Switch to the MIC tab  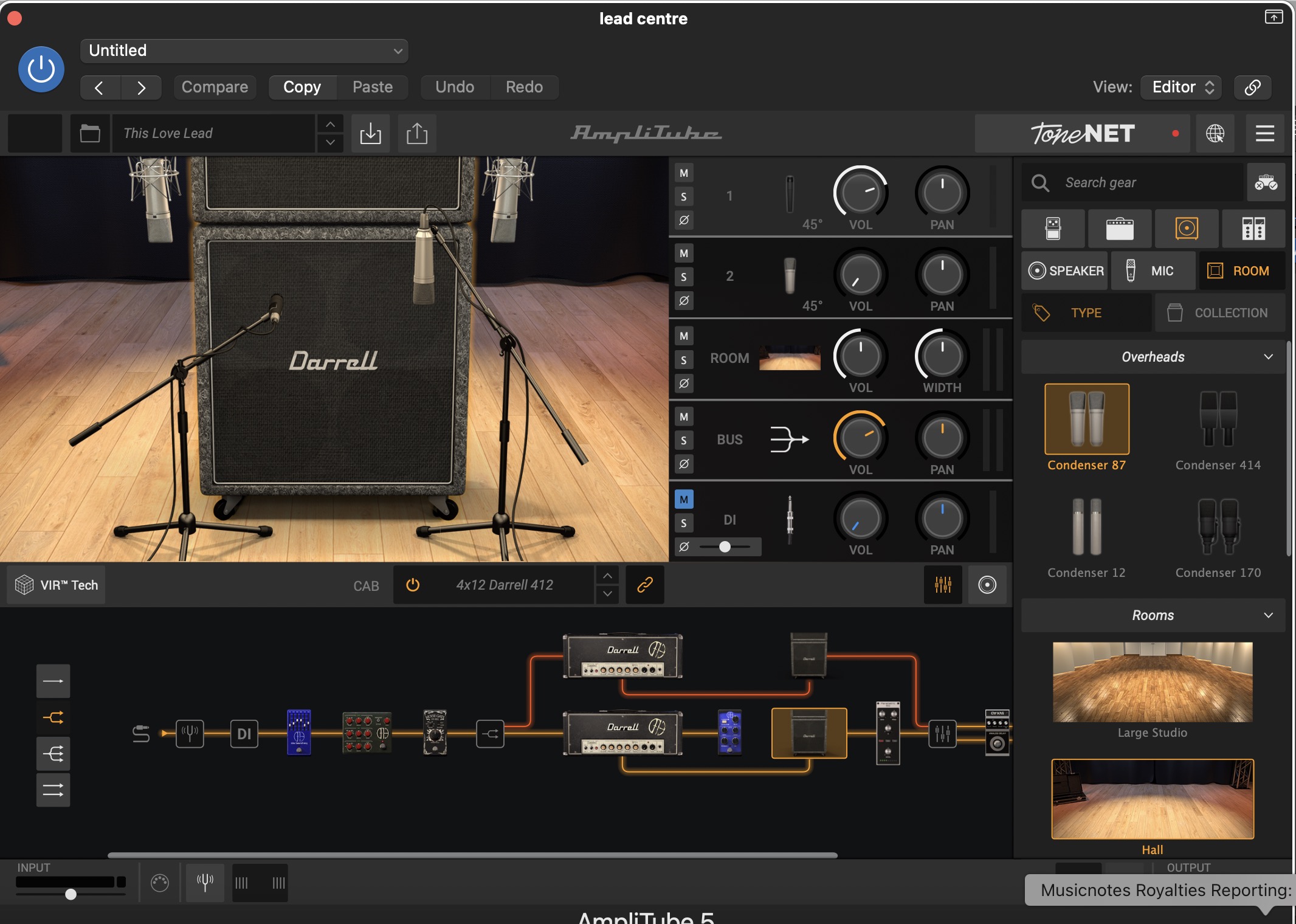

------------------------------------------------------------------------

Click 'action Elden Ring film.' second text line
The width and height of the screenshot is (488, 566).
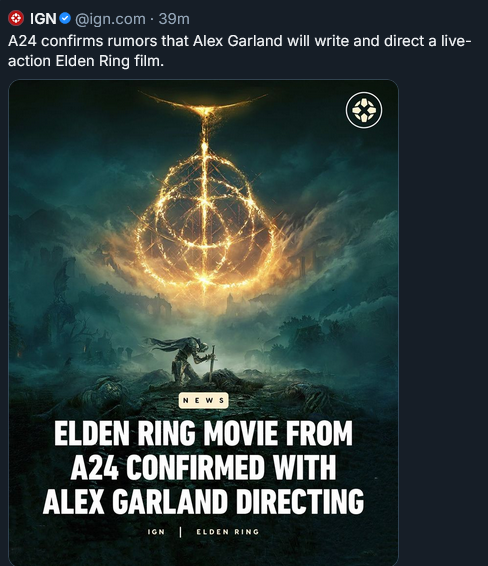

------------------------------------------------------------------------

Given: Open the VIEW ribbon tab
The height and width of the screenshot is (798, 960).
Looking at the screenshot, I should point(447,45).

------------------------------------------------------------------------

* What you should do *
Copy word for word the listing lines from the line with "Given: Open the VIEW ribbon tab" to the line with "Looking at the".

* Response *
Given: Open the VIEW ribbon tab
The height and width of the screenshot is (798, 960).
Looking at the screenshot, I should point(447,45).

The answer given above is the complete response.